Human adipose tissue-derived stem cells protect impaired cardiomyocytes from hypoxia/reoxygenation injury through hypoxia-induced paracrine mechanism.

Growing studies have emerged on adipose-derived stem cells (ADSCs), which hold the potential for cell-based therapy in diseased injured hearts. Apart from their differentiation pluripotency, such benefits also result from the ability of paracrine. The results of this study showed that after a 24-h hypoxia culture, ADSCs secreted amplified quantities of hepatocyte growth factor, interleukin-1, vascular endothelial growth factor-A, fibroblast growth factor-2, and transforming growth factor-β, all of which increased statistically compared with normoxia cultures.

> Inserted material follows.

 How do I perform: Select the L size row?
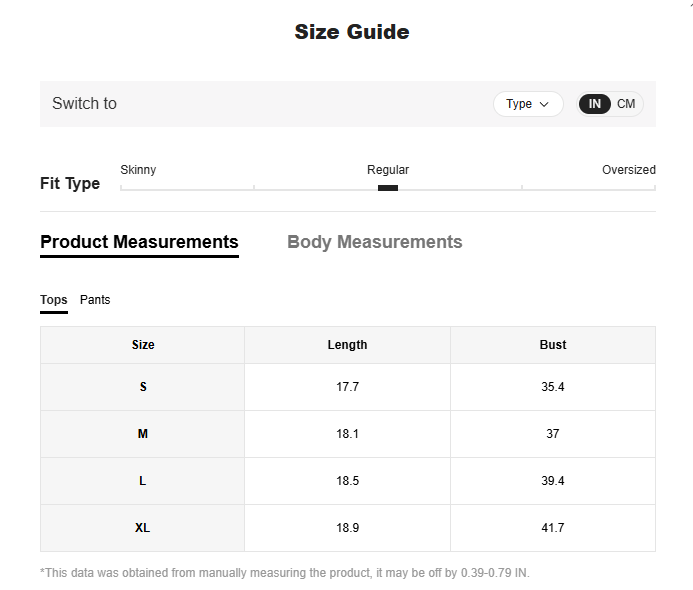coord(348,481)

Resultantly, conditioned media (CM) from hypoxia-treated ADSCs can promptly improve cardiac function in in vivo infarction model as well as ameliorate apoptosis of cardiomyocytes subjected to hypoxia/reoxygenation conditions, accompanied by changes of JNK signal activation. While SP600125, a specific JNK pathway inhibitor, partly decreased cardiac cytoprotection assessed by incremental caspase-3 activation and subsequent TUNEL index, which led to no significantly different outcome between CM from ADSCs in normoxia culture and those in hypoxia culture. These data suggested that, in response to hypoxia, ADSCs could amplify expression of several protective soluble factors, which mediate direct cytoprotection. Furthermore, the improvement for impaired cardiomyocytes treated by hypoxia-induced ADSCs-CM was significant in part because of the involvement of the JNK signal pathway.